That’s also around the time he met his second wife, Angela—also a seventh generation Kentuckian—on a blind date. As their relationship progressed, Jess determined to do things differently the second time around. That includes making financial decisions as a team.

“We are both our closest advisors,” Jess says. “If I have a lot of pressure or a lot of issues at work, I can’t wait until I get home at night and lay it out and say what do you think of this. It’s made our marriage a real partnership.”

From the implosion of his first marriage to the dawn of his second, Jess walked a journey from greed to generosity. He was introduced to Crown Financial Ministries and participated in their small group study with some of his business partners, changing the way Jess viewed both company and personal finances.

Those changes impacted the way Jess did business. First Southern Bancorp began tithing off of its corporate earnings. Jess and his partners retired their business debt and committed to remaining a low-debt company by only making acquisitions they could fully fund in three years or less.

For their employees, they offered the Crown study to all their employees and matched their gifts to charity. The company also provides financial assistance for employees adopting a child and also helps sponsor mission trips by offering one paid week off a year along with paying half the trip’s cost.

“We want to be as successful as we can be while leaving faith and family ahead of our business,” Jess says. “We want to use our influence, our example, and our resources to help people make wise financial decisions.
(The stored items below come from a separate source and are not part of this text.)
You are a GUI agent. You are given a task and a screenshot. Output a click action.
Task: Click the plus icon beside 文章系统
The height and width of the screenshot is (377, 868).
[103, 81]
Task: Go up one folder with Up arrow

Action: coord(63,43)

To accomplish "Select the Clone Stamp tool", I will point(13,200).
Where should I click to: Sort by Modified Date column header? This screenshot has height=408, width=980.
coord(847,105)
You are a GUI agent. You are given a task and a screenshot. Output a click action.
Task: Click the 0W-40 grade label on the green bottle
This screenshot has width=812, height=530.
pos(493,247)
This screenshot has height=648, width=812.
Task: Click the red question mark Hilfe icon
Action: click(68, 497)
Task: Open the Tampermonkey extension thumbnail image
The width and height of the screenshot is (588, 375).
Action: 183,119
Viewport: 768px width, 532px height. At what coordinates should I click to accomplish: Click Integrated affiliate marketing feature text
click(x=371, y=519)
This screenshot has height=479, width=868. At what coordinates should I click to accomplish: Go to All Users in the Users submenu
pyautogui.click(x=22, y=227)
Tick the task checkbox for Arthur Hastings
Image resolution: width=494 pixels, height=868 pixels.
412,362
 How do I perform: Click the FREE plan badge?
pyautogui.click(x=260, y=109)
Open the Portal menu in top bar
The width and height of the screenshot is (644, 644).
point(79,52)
That’s different for a bank—we’re a bank that’s encouraging you not to borrow too much money, and to leave lots of margin in your life.”

The bank’s website even offers resources for budgeting and other financial decisions, stats on personal debt, plus material for teaching children about money.

“That’s the beauty of our organization,” says Doug Ditto, one of First Southern Bancorp’s founding members. “We all traveled this journey together. Jess’ transformation is also the company’s transformation—and for me personally, a lot of my transformation.”

Personally, Jess and Angela develop a strategic plan and vision statement for their finances and marriage each year. On a “good year,” the couple gives away 10-12 times what they spend, Jess says. They pour some of that money into their town’s local economy. They started several businesses in Stanford’s downtown area, including a farm-to-table restaurant, vacation rental homes, as well as a natural soap shop. Their goals are excellence, stewardship, and hospitality. “We see it all as a way to love people,” Angela says.

“I love what my father says. He says the antidote to greed is recklessly giving away money,” Jess says. “The very act of giving money away is an abundance mentality. It just purifies your heart and soul and makes you dependent on God again to bring the next load in.”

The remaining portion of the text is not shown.